Recent advances in information technology provide an opportunity to improve the productivity of simulation model development and deployment activities. For example, the DoD High Level Architecture (HLA) initiative and the component-based approach to software development are intended to enable the rapid and cost effective development and deployment of simulations in distributed environments.
The only methodology that can be realistically considered for application is modeling and simulation, which was identified by the U.S. DoD and DoE as one of the critical technologies in the United States. The power of simulation as an analysis tool for the planning, design and control of complex systems has become so well established that it is today considered an indispensable problem-solving methodology in its own right, as opposed to being the method of last resort that it used to be not long ago. There is little doubt that simulation as an analysis tool will continue to grow in importance in the years to come.
KBSI has established itself as a leader in this area of expertise with many successful efforts implemented throughout the DoD and in industry. To name a few, KBSI’s effort on behalf of Tinker Air Force Base II produced the On Demand Depot Shop Process Analysis (ODSS) that enhances proven technology for rapid creation and application of simulation modeling for depot management decision support.

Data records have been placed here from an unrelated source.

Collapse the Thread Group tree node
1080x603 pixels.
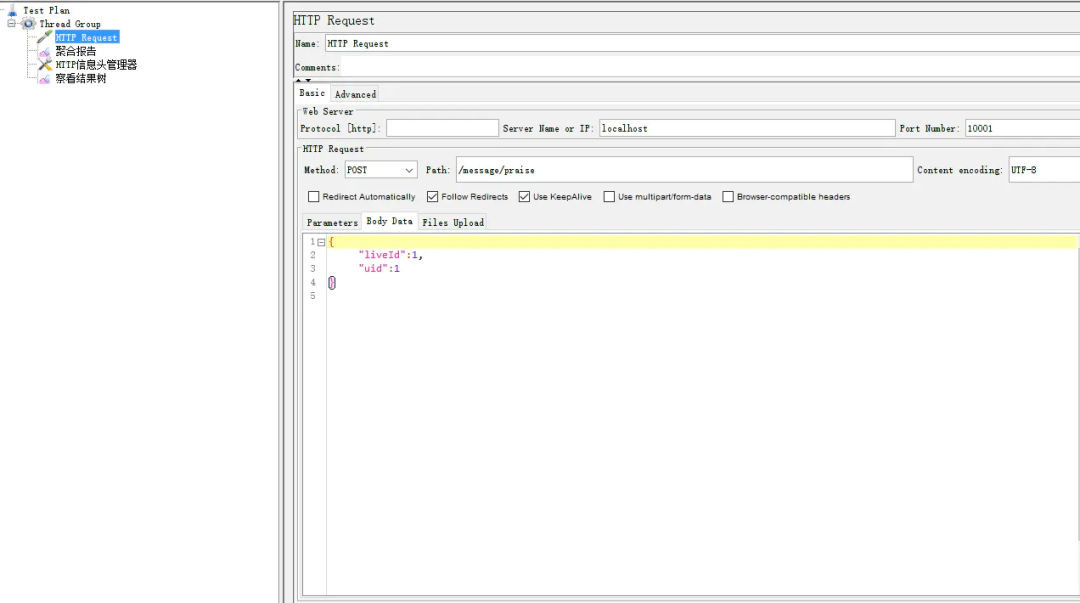pos(11,23)
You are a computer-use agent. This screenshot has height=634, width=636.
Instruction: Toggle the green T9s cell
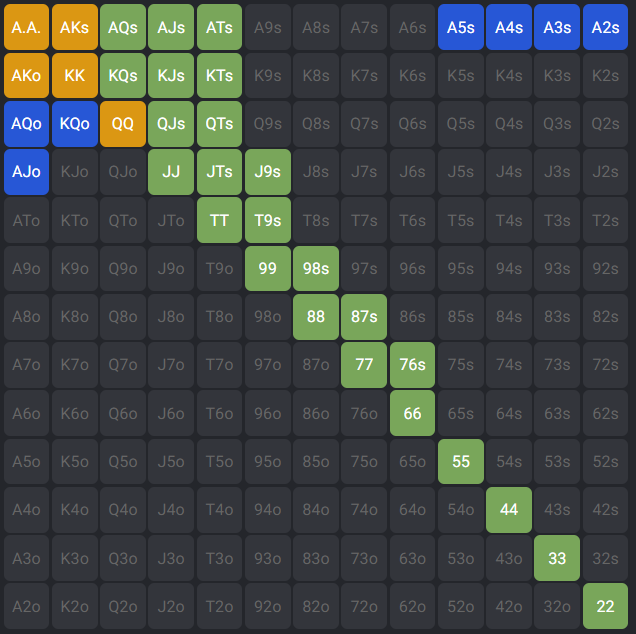coord(267,220)
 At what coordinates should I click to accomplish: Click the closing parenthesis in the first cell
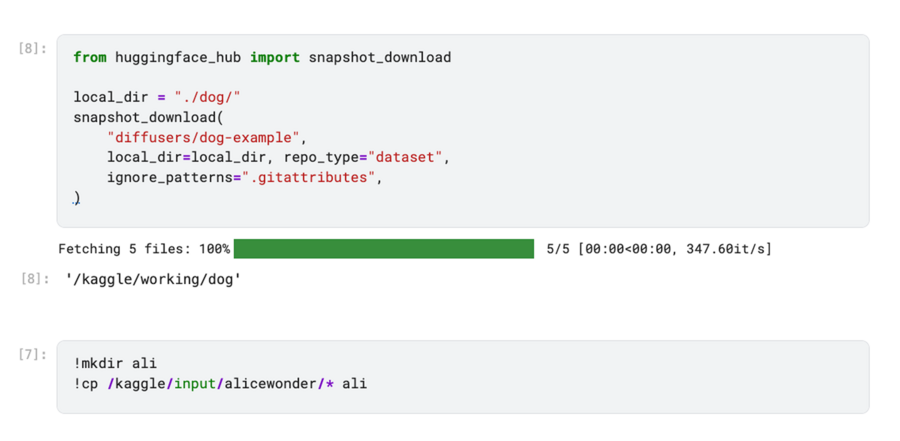pos(77,198)

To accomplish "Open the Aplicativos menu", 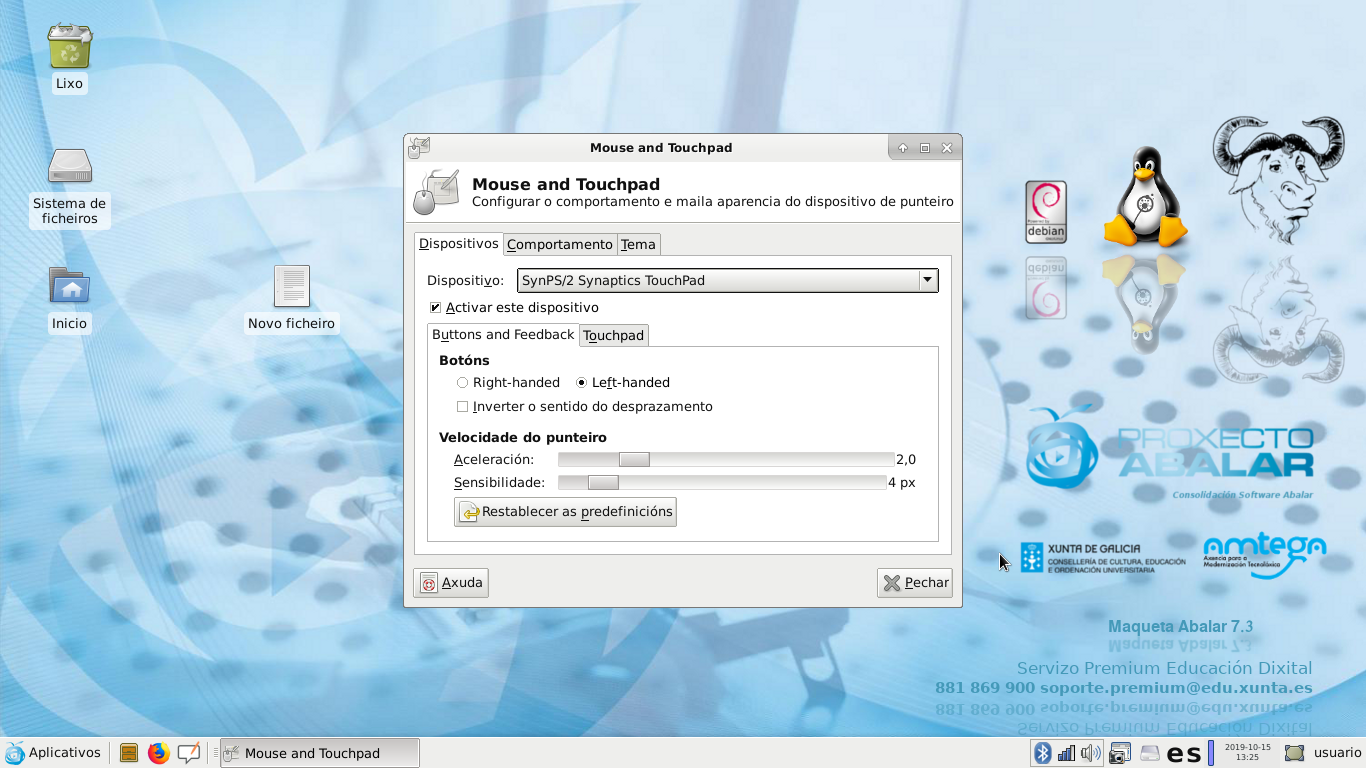I will (x=54, y=753).
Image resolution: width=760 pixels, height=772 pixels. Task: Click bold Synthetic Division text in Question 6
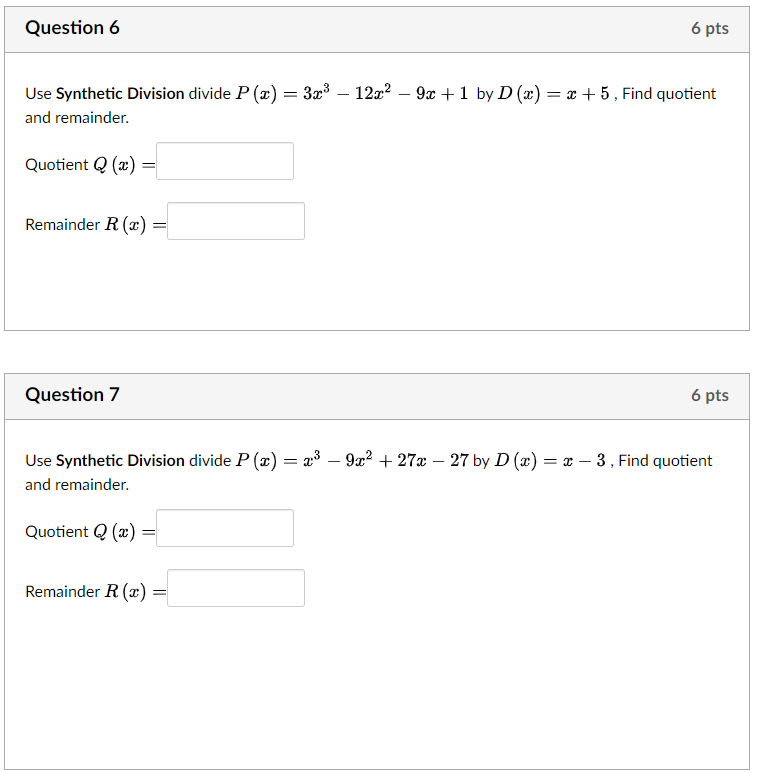pos(120,94)
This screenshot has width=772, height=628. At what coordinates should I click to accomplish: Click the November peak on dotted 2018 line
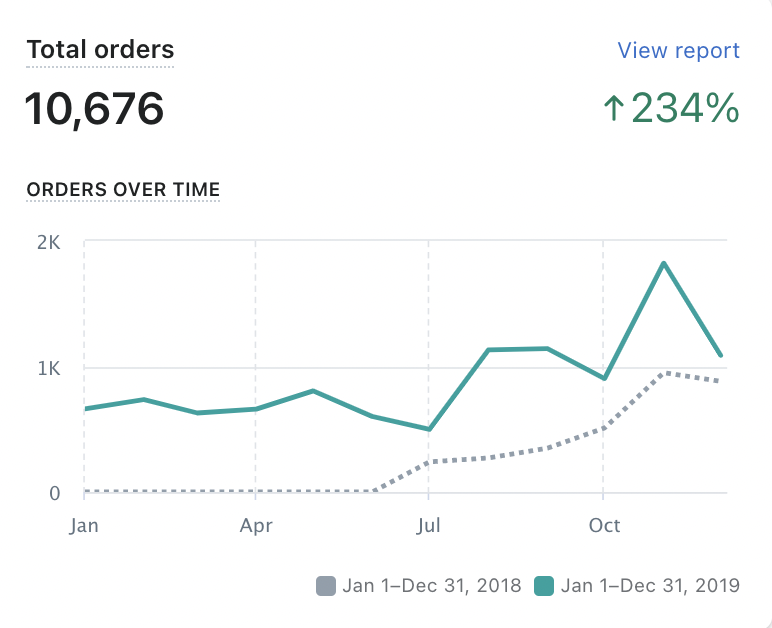[664, 373]
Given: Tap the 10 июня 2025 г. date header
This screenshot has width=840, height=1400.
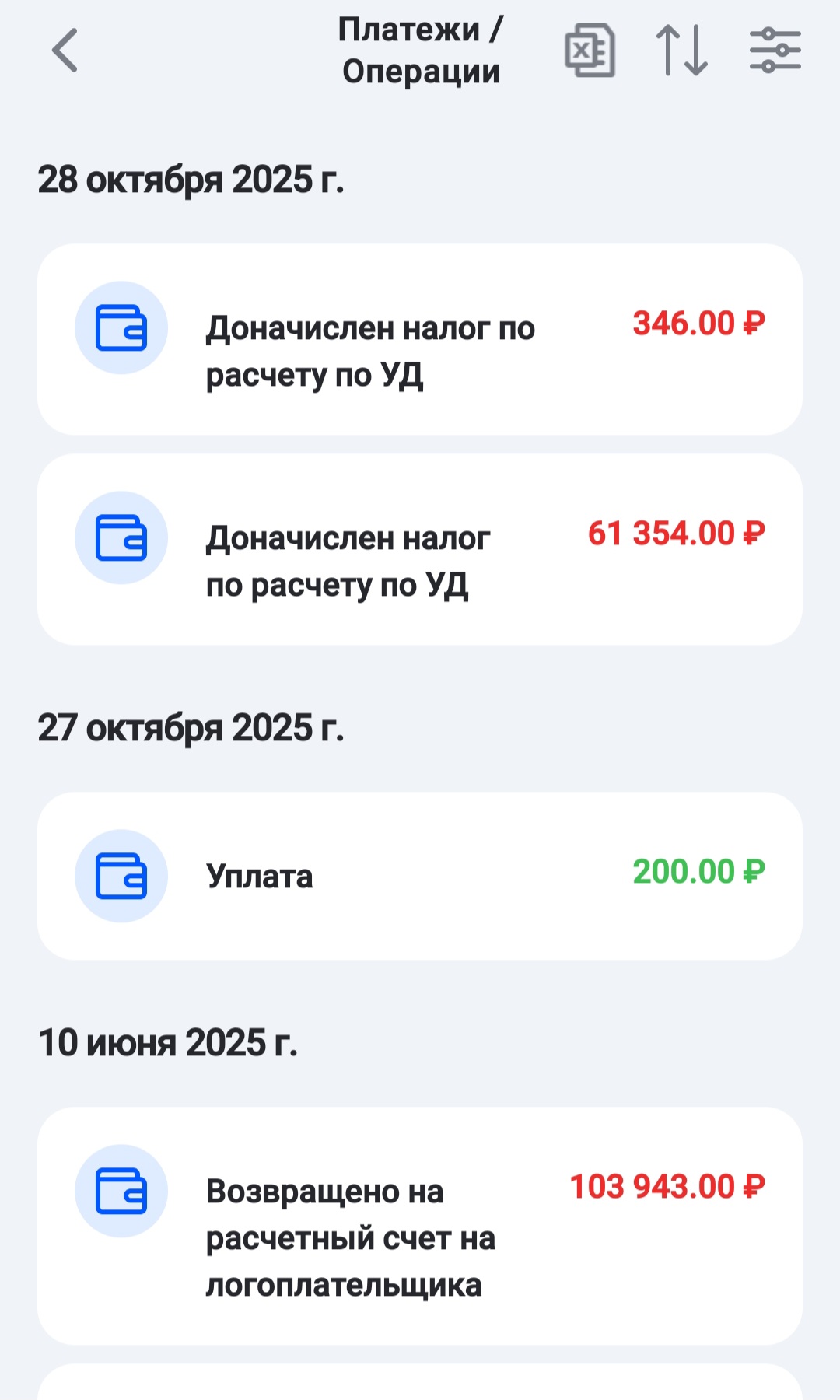Looking at the screenshot, I should (x=168, y=1043).
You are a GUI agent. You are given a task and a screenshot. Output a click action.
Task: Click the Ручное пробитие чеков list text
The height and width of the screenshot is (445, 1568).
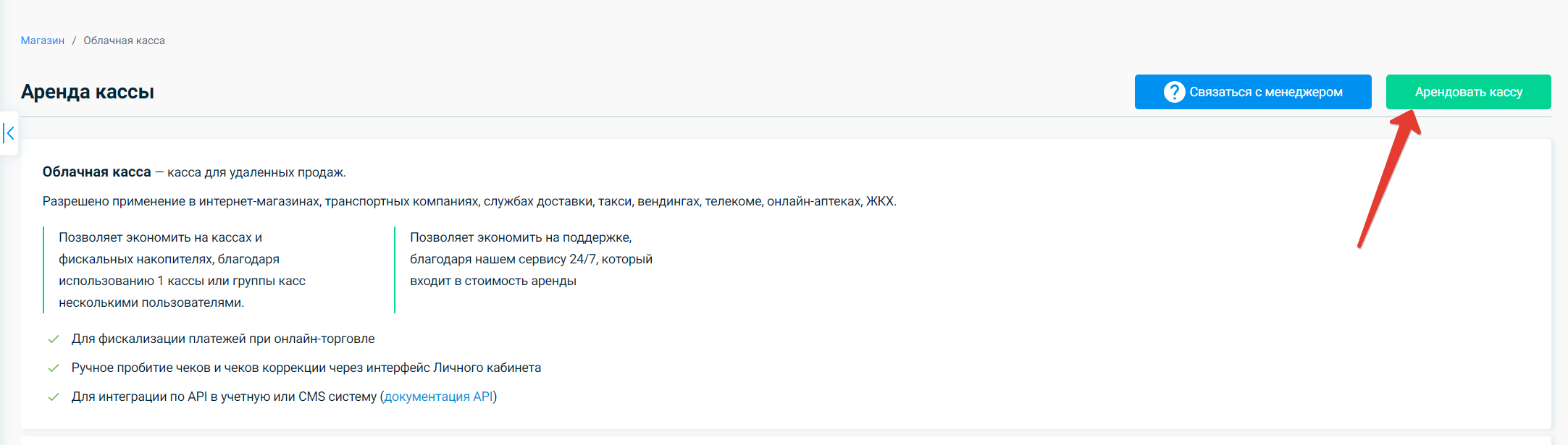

The result was the integration of rule-based simulation generation and execution with data mining and optimization for the rapid architecting and parameterization of models.
In another effort for the Air Force Research Laboratory, KBSI developed a Framework for Adaptive Modeling and Ontology-driven Simulation (FAMOS), which is a hybrid approach that combines ontology and process analysis methods with ontology-driven translation generation techniques to facilitate robust simulation composability analysis and semantic modeling and simulation interoperability. Key innovations include advanced ontology, process, and information model analysis methods to assess and facilitate semantic simulation model composability; novel methods to analyze simulation models at multiple levels of abstraction; and innovative ontology-driven translation generation methods that facilitates semantic information integration.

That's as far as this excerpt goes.